Can I ask why you are considering a shock collar?? Dogs Age? Issues?


----------



## jeffbell

I have tried everything else I know of. He dosent have but one issue. He is horribly protective of his food. I Have moved his food bowl farther away from where. Feed te goats but if one comes over and gets relatively close to his bowl while he is eating he attacks I just put the collar on him this evnin and only put it on 1 which is the lowest setting (goes 1-6). It is just enough to more the less annoy him and let him know something isn't right.And it seems to be working. I absolutely do not believe in harsh treatment of animals. This is why I keep it only on low setting.


----------



## serenityfarmnm

My best suggestion is to make him a "Private" dining room, easier said than done i know! The problem is, sometimes guarding breeds, being more "single minded" or stubborn, get worse with shocking instead of better.... :2cents:

I'm not anti-shock, my yipper has one, just seen bad results when doing dog rescue with stubborn breeds & shock collars


----------



## myfainters

I would not use a shock collar on an LGD. Feed him away from the goats, then put him back in with them when he is finished. Otherwise he's likely to think the goats are causing him pain and may seriously resent that and start doing more to them than just putting on a loud show when he eats.


----------



## Bayouslug

My LGD does the same thing, even though she is in a pen by herself ....she acts like this when the goats are done eating and just walking by. If I let her out before the goats are done eating .....she eats their food and doesn't growl or bark at them! We can even be with her in her pen and reach into the food bowl with no problem!


----------



## carrhouse

I agree you can fence off a small area for your LGD to eat by himself. We did that for our GP for awhile... We have goats that like dog food  He is now OK eating next to the goats.. He now just pushes them away when they go for his food without being aggressive towards them.


----------



## Jessaba

Yup!! We have two Great Pyrs and we bring them both out of the pen on leash and let them eat...they eat and then we put them back in the pen.


----------



## Catz1611

carriage said:


> I agree you can fence off a small area for your LGD to eat by himself. We did that for our GP for awhile... We have goats that like dog food  He is now OK eating next to the goats.. He now just pushes them away when they go for his food without being aggressive towards them.


 I have the exact same issue with my female Pyr.

we built a separate stall area for them (we have two) and even made a hole just big enough for the dogs to get thru. hoping to deter the goats.so the dogs could eat in peace. however. the goats LOVE dog food and try and try as i may..you can't keep a goat out of dog food unless you have a hose handy. and then you have to stand there forever either trying to coax the dogs to get into the area while trying to keep goats at bay. or waiting to see if a goat makes a jump for the dog area while the dogs are eating. pain in the rear end!!

my female has never hurt a goat.. though one has had a cut ear and one a cut near her eye from a tooth getting too close.

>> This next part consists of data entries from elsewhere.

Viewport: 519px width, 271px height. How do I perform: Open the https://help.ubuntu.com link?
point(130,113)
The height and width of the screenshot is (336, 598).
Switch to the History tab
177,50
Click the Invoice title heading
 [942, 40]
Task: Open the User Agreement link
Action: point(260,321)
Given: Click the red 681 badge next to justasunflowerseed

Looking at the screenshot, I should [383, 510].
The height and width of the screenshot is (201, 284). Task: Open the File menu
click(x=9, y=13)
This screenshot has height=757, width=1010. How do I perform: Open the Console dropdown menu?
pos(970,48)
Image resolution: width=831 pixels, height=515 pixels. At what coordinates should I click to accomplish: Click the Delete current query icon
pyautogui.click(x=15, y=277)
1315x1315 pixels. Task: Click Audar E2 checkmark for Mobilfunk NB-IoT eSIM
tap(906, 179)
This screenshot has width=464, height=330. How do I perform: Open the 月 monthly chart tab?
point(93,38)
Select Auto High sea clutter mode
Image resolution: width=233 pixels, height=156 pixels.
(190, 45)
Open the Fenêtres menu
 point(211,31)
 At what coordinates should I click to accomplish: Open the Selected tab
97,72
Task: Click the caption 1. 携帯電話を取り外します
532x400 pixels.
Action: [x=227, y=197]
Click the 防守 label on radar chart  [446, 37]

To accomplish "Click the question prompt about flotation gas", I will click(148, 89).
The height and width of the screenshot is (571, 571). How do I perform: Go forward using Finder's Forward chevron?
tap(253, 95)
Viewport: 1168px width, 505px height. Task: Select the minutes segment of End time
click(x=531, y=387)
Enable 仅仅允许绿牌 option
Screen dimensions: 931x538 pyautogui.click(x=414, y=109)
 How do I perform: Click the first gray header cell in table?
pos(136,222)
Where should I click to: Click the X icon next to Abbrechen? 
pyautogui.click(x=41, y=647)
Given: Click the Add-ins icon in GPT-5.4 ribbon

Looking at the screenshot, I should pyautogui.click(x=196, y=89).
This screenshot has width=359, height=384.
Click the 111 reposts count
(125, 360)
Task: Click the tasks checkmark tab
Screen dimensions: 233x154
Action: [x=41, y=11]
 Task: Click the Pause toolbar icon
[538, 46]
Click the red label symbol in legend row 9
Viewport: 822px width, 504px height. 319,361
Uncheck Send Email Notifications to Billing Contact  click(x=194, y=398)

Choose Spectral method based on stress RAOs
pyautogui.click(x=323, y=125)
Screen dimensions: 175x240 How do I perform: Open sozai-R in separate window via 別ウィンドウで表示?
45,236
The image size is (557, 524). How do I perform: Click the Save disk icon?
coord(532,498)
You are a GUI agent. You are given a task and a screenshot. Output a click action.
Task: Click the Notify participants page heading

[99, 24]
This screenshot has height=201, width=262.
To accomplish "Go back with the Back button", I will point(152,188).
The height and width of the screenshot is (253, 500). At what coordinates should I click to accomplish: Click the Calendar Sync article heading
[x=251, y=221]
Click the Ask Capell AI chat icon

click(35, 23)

I just scold her really harshly when she starts and she has calmed down a bit.

OP, you could feed your dog in a stall area if you have one or get a 10x10 dog lot to feed him in... something the goats can't get into. You can train your dog to eat when you bring it in the pen/stall so you're not having to wait on him to eat. That would alleviate the problem with the goats..though it will be a slight inconvenience for you while training.

Me I don't want to go thru the trouble, at least not now anyway..so for now..the goats and Lady, just have to work it out.

hope this was helpful to you.

I forgot to say, If I were you, I wouldn't use a shock collar on your dog. there is a chance, he might associate the pain with the food instead of the aggression. I could be wrong, by why take a chance? 
Honestly, I just wouldn't use a shock collar.. not on a Pyrenees.


----------



## GlennC

I have a 18 month old female Pyrenees, and she has lived with our sheep since very young. She has frequently chased the sheep on a whim - usually when I am around to show out, but now she is playing very rough with our new lambs. I had to separate her after she hurt a new born, and now we have a ton of lambs with no protection outside our top grade fence. Scolding her does not work, so i am thinking about a shock collar. Any thoughts?


----------



## honeymeadows

I borrowed a shock collar when my female pyr was about the same age. She lived with the goats and in general was fine, but when she was bored she would chase the goats, and sometimes she would chase the chickens and play a little 'too much' (2 over played, dead chickens). 

She got 2 or 3 hard shocks over the next week in the middle of the chase. Maybe one or two a few weeks later. These dogs are smart. That was about 3 or 4 years ago.She never chased again. Overall it made her a more reliable happy working dog that knows her boundaries and that I can trust implicitly with her goats and chickens. 

Would I do it again - you bet. Was it cruel? Not in my mind. Electric fencing is no different (ie they have to experience the shock to know to avoid the fence). There are a lot of things that we do that cause momentary distress to our animals that bring overall benefit to them.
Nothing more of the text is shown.